(What to produce): The line containing "Open samer.albarkawi username in the caption" and every line after it, through the end of the records below: repeat them exactly, nothing more.

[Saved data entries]
- Opening Delimiter -

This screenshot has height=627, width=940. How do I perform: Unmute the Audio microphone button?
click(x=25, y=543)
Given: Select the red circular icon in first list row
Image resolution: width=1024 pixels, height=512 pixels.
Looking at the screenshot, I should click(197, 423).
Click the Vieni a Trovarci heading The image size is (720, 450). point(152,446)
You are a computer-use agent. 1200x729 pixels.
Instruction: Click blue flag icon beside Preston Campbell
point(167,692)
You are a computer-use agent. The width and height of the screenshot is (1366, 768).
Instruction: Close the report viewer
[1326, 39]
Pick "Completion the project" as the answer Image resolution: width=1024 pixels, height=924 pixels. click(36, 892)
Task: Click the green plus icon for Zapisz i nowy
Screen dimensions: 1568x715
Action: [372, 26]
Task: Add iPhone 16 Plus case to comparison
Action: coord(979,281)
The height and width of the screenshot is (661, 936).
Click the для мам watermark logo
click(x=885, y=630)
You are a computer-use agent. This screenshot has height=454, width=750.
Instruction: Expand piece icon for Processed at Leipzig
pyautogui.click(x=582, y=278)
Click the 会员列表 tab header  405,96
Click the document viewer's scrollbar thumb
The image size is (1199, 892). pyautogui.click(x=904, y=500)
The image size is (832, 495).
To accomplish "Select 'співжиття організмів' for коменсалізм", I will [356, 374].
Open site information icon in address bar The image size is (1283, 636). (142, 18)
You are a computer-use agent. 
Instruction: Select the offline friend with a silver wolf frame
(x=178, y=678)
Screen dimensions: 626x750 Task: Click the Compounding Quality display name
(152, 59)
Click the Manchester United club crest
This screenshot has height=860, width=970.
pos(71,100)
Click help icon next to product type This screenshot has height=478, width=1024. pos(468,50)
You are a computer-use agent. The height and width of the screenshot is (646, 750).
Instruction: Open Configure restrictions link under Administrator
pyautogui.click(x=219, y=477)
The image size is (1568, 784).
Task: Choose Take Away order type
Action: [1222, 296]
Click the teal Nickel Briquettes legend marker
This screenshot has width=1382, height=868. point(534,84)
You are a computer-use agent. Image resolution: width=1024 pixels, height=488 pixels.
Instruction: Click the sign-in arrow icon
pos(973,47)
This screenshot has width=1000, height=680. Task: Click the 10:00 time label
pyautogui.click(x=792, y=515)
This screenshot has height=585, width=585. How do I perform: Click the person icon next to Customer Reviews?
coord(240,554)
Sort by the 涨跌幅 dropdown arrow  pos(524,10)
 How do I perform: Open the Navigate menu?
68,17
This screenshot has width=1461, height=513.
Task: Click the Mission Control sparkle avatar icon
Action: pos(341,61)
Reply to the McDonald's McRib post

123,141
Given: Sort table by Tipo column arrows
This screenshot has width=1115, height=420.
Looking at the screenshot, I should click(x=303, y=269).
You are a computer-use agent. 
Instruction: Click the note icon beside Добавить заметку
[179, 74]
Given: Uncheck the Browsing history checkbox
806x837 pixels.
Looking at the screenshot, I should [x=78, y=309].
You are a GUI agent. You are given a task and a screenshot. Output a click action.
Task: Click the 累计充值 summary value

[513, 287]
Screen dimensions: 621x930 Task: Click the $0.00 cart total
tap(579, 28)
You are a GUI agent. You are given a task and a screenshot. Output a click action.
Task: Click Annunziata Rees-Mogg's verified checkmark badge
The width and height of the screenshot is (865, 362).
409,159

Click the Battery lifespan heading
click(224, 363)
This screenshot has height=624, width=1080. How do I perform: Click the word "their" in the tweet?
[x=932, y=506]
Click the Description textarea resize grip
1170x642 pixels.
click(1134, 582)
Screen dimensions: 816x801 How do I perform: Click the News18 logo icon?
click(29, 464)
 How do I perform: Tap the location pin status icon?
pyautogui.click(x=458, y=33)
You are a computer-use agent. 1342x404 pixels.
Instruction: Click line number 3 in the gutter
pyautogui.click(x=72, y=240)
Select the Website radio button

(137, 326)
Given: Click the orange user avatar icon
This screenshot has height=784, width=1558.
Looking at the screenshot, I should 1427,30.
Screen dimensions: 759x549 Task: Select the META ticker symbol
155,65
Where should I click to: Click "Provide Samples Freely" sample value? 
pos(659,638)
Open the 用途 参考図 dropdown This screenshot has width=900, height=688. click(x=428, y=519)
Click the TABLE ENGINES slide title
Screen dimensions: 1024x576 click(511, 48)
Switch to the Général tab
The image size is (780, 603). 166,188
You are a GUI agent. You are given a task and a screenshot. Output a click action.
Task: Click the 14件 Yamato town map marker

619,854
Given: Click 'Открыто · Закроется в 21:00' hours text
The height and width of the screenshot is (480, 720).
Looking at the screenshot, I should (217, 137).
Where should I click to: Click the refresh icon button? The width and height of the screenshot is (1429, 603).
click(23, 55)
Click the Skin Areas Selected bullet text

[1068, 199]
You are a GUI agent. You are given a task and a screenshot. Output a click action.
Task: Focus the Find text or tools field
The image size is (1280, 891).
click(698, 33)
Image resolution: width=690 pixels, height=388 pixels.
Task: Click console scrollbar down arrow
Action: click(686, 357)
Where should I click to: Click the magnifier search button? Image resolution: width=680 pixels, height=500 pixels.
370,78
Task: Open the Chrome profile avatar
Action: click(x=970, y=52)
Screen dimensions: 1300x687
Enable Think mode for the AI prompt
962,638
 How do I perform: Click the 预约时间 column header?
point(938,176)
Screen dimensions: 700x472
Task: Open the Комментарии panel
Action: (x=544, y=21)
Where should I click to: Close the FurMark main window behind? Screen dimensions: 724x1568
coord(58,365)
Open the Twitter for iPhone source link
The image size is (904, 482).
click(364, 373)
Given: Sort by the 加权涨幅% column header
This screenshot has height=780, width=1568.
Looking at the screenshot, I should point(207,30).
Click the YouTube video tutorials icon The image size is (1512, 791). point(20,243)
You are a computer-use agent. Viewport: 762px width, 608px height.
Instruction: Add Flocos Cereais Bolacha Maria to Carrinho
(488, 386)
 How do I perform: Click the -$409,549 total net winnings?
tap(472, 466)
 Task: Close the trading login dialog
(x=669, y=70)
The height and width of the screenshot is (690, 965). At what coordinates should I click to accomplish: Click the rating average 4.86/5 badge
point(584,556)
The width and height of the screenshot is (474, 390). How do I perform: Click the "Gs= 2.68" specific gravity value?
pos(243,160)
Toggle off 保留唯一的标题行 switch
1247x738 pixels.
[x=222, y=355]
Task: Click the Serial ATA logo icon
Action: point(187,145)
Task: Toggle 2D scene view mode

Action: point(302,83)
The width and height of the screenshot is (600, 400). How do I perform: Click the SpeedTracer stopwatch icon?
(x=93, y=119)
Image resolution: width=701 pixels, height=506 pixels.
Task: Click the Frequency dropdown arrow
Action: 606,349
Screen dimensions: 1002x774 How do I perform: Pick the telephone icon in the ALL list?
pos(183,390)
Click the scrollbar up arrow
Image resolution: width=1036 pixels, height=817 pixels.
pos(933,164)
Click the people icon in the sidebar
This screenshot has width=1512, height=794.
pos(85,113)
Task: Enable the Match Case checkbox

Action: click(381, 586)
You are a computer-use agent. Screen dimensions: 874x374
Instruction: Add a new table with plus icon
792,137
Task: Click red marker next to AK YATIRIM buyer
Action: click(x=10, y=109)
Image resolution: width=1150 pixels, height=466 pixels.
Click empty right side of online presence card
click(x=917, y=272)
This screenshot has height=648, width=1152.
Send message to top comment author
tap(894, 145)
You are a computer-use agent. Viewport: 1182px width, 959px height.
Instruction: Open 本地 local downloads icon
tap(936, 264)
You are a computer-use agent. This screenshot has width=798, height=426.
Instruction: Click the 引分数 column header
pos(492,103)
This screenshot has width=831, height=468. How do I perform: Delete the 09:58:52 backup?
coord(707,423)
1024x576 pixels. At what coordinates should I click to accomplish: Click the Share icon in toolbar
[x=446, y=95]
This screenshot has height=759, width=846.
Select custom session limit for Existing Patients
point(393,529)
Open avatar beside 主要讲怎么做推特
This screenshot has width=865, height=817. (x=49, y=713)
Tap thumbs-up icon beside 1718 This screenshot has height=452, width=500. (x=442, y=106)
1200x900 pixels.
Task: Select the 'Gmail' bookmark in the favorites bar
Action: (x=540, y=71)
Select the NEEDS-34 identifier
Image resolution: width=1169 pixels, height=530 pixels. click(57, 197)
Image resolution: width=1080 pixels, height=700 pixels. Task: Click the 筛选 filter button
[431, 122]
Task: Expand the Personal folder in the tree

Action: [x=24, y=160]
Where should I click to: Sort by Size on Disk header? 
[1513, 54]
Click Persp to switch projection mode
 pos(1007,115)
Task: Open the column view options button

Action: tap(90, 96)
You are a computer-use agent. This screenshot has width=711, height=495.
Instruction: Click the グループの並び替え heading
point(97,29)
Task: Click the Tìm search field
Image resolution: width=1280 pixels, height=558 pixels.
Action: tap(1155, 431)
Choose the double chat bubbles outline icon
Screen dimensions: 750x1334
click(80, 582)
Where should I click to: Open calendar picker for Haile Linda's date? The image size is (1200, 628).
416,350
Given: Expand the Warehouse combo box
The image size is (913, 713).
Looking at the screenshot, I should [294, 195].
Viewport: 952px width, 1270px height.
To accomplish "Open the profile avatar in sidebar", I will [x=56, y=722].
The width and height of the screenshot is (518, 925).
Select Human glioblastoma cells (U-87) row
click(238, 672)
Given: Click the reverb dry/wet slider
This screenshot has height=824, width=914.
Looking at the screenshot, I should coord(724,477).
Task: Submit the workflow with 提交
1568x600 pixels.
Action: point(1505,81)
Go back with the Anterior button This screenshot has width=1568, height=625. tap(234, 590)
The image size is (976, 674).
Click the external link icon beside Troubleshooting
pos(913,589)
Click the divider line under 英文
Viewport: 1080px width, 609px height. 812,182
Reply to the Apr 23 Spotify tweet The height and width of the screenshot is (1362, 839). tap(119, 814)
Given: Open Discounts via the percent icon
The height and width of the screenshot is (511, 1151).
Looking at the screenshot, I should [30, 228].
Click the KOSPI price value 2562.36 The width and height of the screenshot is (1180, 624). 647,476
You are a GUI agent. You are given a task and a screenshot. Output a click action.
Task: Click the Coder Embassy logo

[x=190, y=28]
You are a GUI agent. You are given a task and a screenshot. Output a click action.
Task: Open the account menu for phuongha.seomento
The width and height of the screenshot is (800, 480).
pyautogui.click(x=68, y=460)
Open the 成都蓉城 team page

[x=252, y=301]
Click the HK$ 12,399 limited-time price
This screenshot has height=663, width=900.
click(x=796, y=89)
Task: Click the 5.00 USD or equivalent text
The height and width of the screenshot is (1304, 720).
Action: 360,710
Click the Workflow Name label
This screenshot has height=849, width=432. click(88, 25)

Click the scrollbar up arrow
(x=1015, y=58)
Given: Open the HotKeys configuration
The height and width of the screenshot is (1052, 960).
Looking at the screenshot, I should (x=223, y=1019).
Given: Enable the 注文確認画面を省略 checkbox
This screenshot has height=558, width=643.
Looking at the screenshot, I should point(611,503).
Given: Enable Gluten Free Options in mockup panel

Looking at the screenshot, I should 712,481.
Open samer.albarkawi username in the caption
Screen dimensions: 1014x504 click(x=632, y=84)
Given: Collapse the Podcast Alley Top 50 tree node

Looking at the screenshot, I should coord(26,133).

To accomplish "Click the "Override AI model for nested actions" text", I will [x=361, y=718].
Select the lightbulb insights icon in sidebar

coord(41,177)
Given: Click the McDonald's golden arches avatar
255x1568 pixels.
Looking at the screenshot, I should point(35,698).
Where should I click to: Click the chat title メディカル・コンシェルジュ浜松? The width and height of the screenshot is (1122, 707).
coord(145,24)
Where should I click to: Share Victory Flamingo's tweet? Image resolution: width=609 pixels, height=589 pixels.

- Closing Delimiter -

(Written solution):
Open samer.albarkawi username in the caption
Screen dimensions: 1014x504 click(x=632, y=84)
Given: Collapse the Podcast Alley Top 50 tree node

Looking at the screenshot, I should coord(26,133).

To accomplish "Click the "Override AI model for nested actions" text", I will [x=361, y=718].
Select the lightbulb insights icon in sidebar

coord(41,177)
Given: Click the McDonald's golden arches avatar
255x1568 pixels.
Looking at the screenshot, I should point(35,698).
Where should I click to: Click the chat title メディカル・コンシェルジュ浜松? The width and height of the screenshot is (1122, 707).
coord(145,24)
Where should I click to: Share Victory Flamingo's tweet? Image resolution: width=609 pixels, height=589 pixels.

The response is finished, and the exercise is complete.